Glacier retreat ocean
Ocean warming may be the main contributor to glacier retreat Alison Cook

Ocean warming is the primary cause of the retreat of glaciers on the Western Antarctic Peninsula, scientists have said. This area of the world is one of the main contributors to sea-rising.

Glacier are dynamic systems. They can grow or lose ice mass every year as a result of precipitation, melting and sublimation. When glacier shrink, they are said to 'retreat' – this happens when their ice melts or ablates more quickly than snowfall can form new ice. 90% of the 674 glaciers on the Western Antarctic Peninsula have retreated since records began in the 1940s.
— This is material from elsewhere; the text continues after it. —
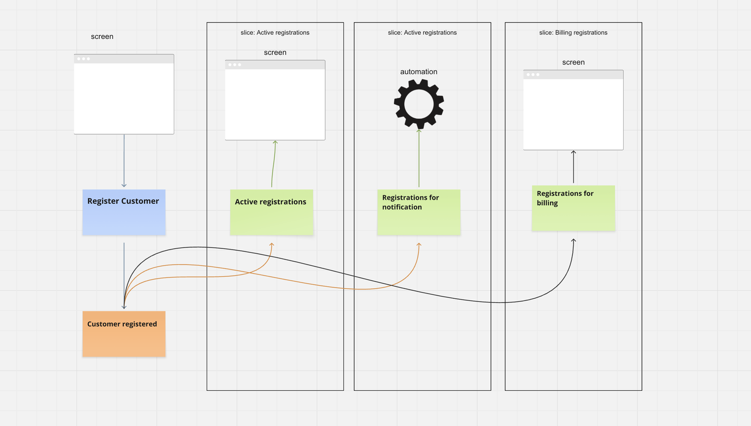Select the blue Register Customer sticky note
This screenshot has width=751, height=426.
click(x=124, y=212)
While scientists knew that ocean warming was affecting large glaciers throughout Antarctica, they thought that atmospheric temperatures were the largest contributor to glacier retreat.
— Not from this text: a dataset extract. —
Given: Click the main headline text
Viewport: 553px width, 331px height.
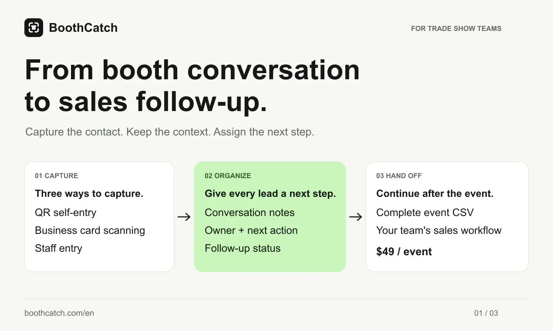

This study, published in the journal Science, show there is a very significant correlation between ocean temperature patterns and glaciers retreat.

Effects of ocean temperature

The scientists from the British Antarctic Survey studied ocean temperature measurements around the Peninsula stretching back several decades, and analysed water and ice samples, photography, and satellite data of the 674 glaciers.

These glaciers are very diverse with those in the north-west of the peninsula showed less retreat than those further South. The researchers used the available data to try and explain these differences and why retreat had accelerated since the 1990s.

Glacier retreat in the Western Antarctic Peninsula was strongly correlated with ocean temperatures. Indeed water is colder in the north-west and becomes progressively warmer at depths below 100m further south, which may explain why glaciers retreated more in this area.

Furthermore, the warm water at mid-depths in the southerly region has been warming since the 1990s, alongside the widespread acceleration in glacier retreat.

Glacier retreat ocean
Understanding glacier retreat could help scientists better predict the rise in sea levels. Mike Meredith

"These new findings demonstrate for the first time that the ocean plays a major role in controlling the stability of glaciers on the western Antarctic Peninsula", says co-author Professor Mike Meredith from the British Antarctic Survey. "Where mid-depth waters from the deep ocean intrude onto the continental shelf and spread towards the coast, they bring heat that causes the glaciers to break up and melt. These waters have become warmer and moved to shallower depths in recent decades, causing glacier retreat to accelerate."

These findings emphasise that a warmer ocean is key to understanding the dynamics of glaciers' growth and retreat on the Antarctic Peninsula. Crucially, it may help improve predictions of sea-level rise since the peninsula highly contributes to such a rise.